Azure is a widely used cloud platform, supporting critical infrastructure for major organizations globally. Its Role-Based Access Control (RBAC) model simplifies identity and permissions management by offering predefined, built-in roles. However, managing permissions at scale is complex, and even seemingly trusted, built-in roles can introduce unexpected risks.
This session explores the Azure RBAC model, and demonstrates the critical risks of over-privileged roles and a VPN password leak vulnerability. We demonstrate how combining these issues can lead to cloud infrastructure breaches and on-premises compromise, posing catastrophic consequences for organizations.

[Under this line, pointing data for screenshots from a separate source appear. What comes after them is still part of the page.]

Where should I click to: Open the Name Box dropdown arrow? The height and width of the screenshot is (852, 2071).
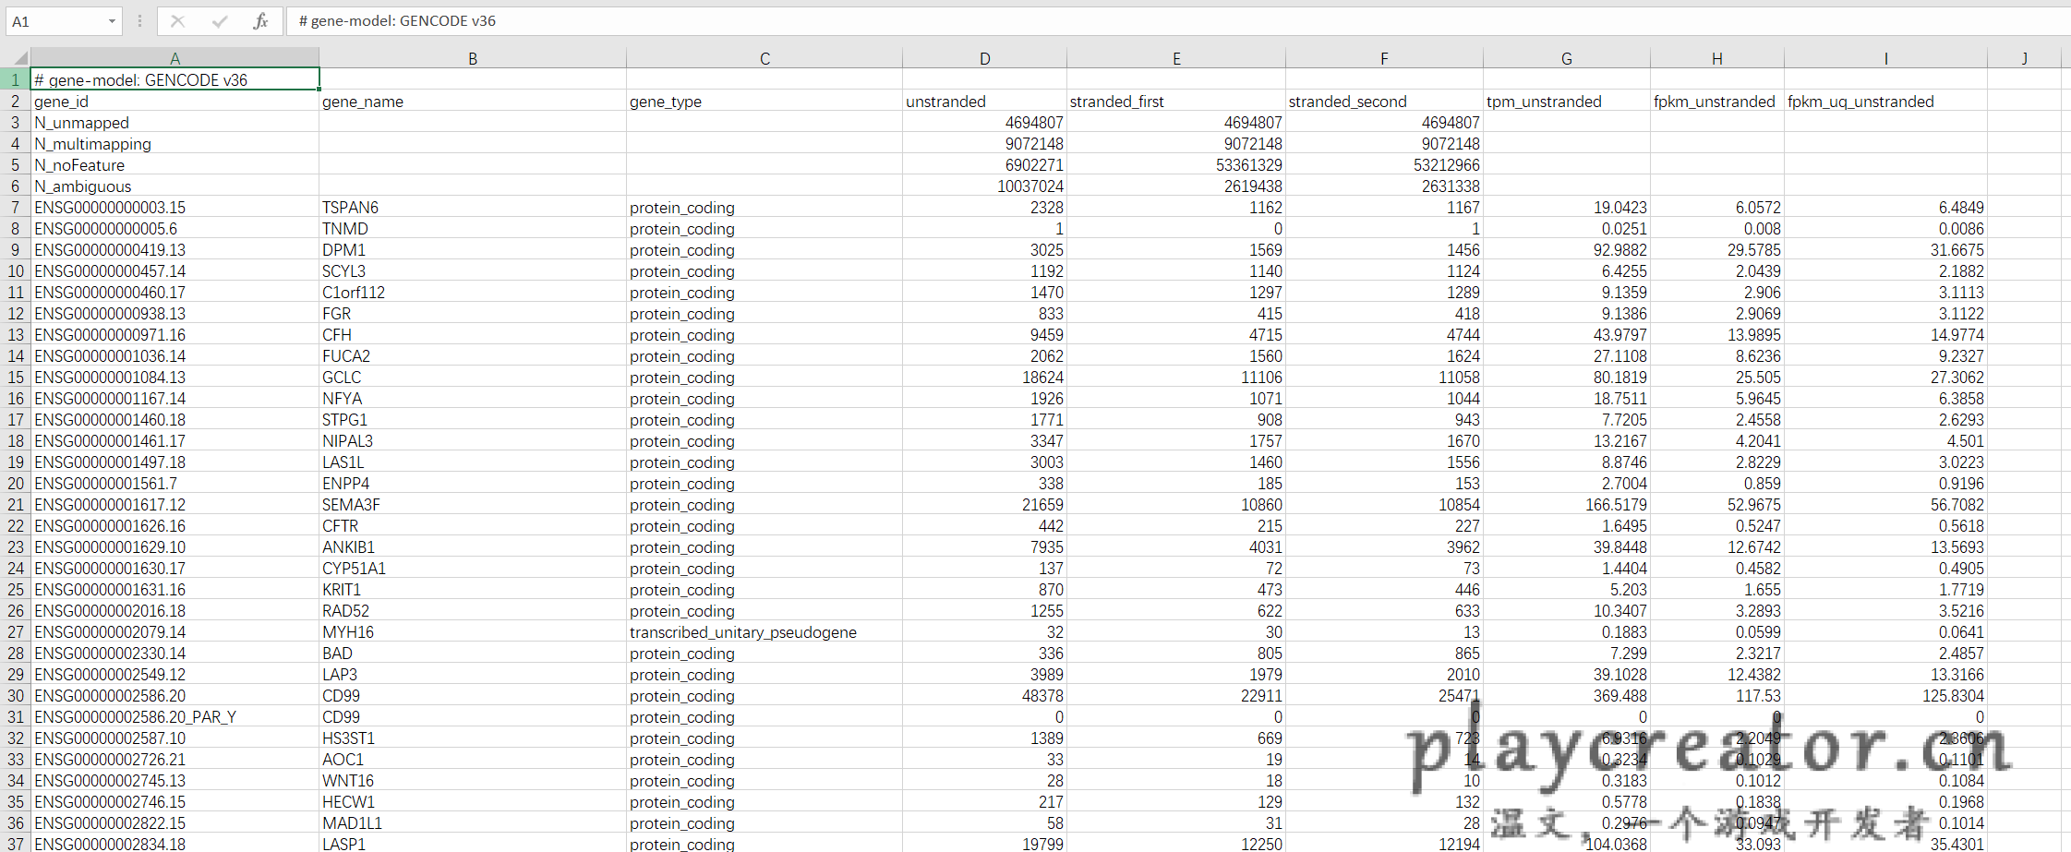pos(112,21)
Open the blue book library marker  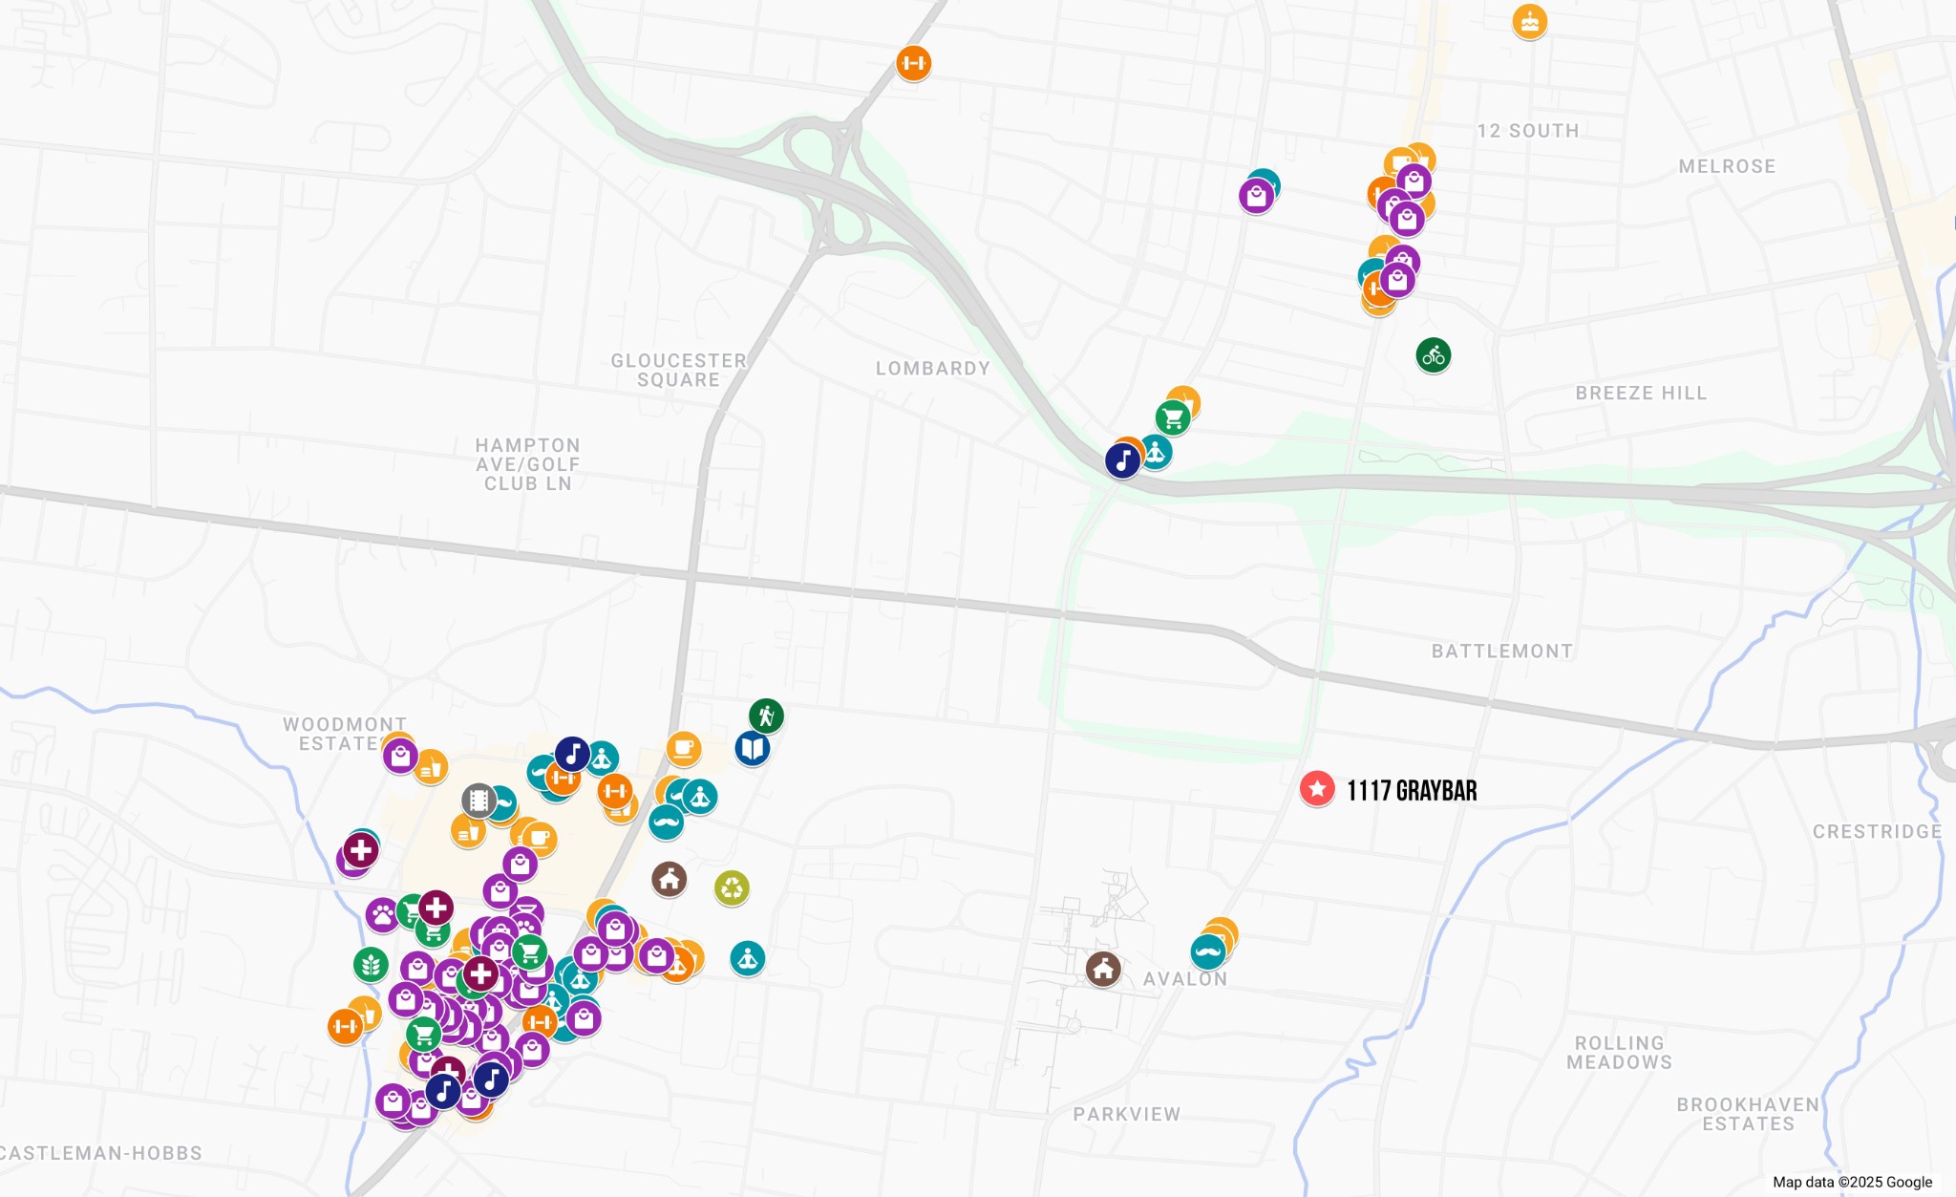(x=753, y=748)
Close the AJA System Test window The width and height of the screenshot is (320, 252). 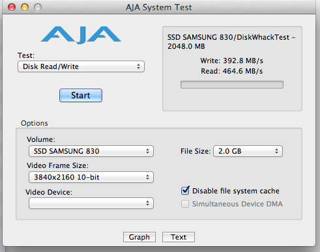coord(12,7)
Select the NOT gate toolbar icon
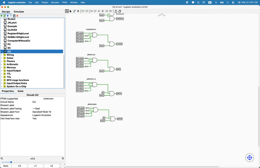 click(x=92, y=11)
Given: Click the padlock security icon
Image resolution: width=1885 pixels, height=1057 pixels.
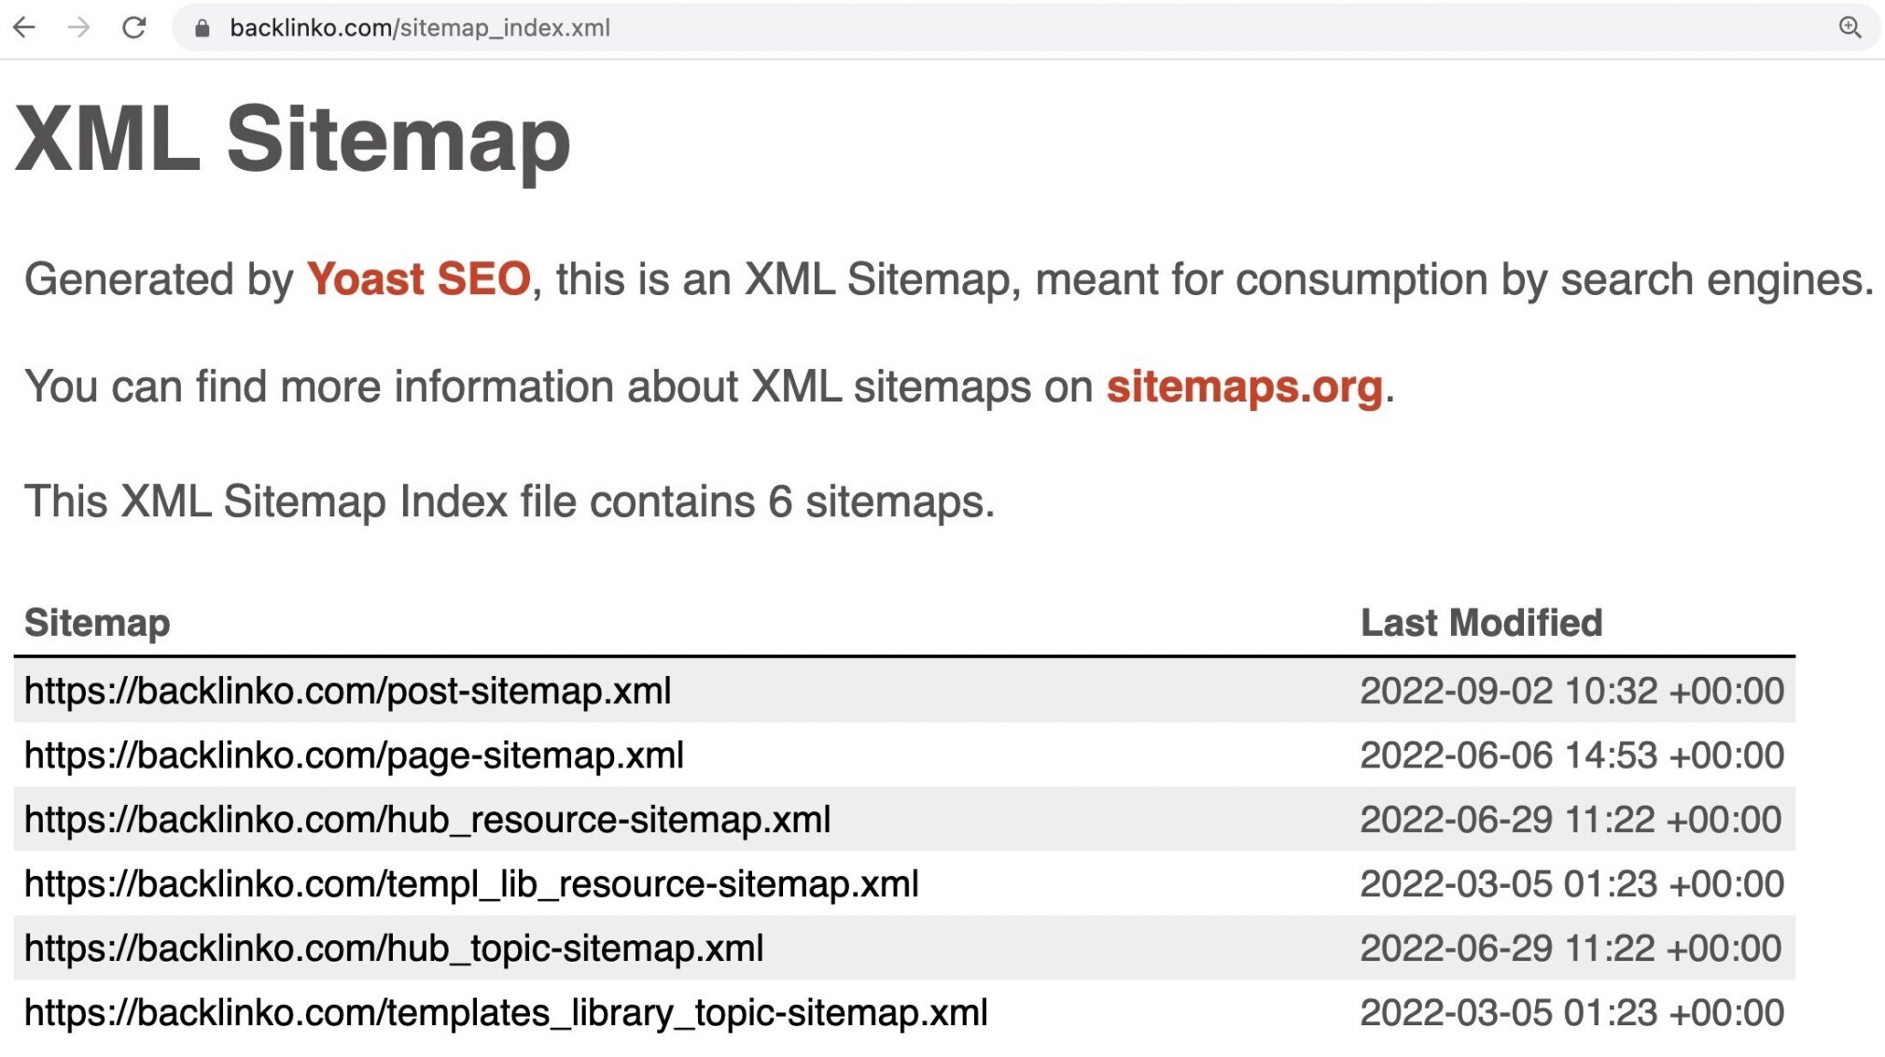Looking at the screenshot, I should click(x=201, y=27).

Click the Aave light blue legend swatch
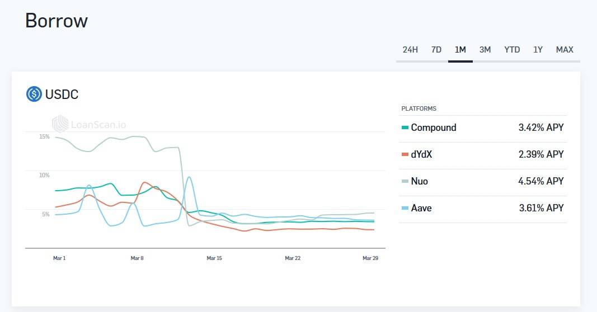pos(405,208)
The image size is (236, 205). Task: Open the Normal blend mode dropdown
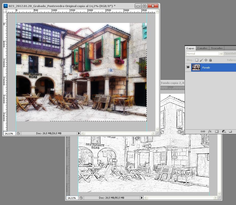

Our research uncovered multiple over-privileged Azure built-in roles, granting excessive permissions beyond their intended scope, which enable attackers to enumerate cloud resources, map attack paths, leak exposed secrets, and access critical configurations. Alarmingly, we identified a separate vulnerability allowing any identity with read permissions to leak Azure VPN keys, enabling unauthorized cloud infrastructure and on-premise network access. Combined, these flaws create a full attack chain, turning seemingly weak roles into pathways to sensitive assets.
The session concludes with actionable strategies to fortify identity security, such as leveraging custom roles and refining scopes, ensuring that organizations can maintain robust control over their cloud identities while mitigating the risks that are often overlooked.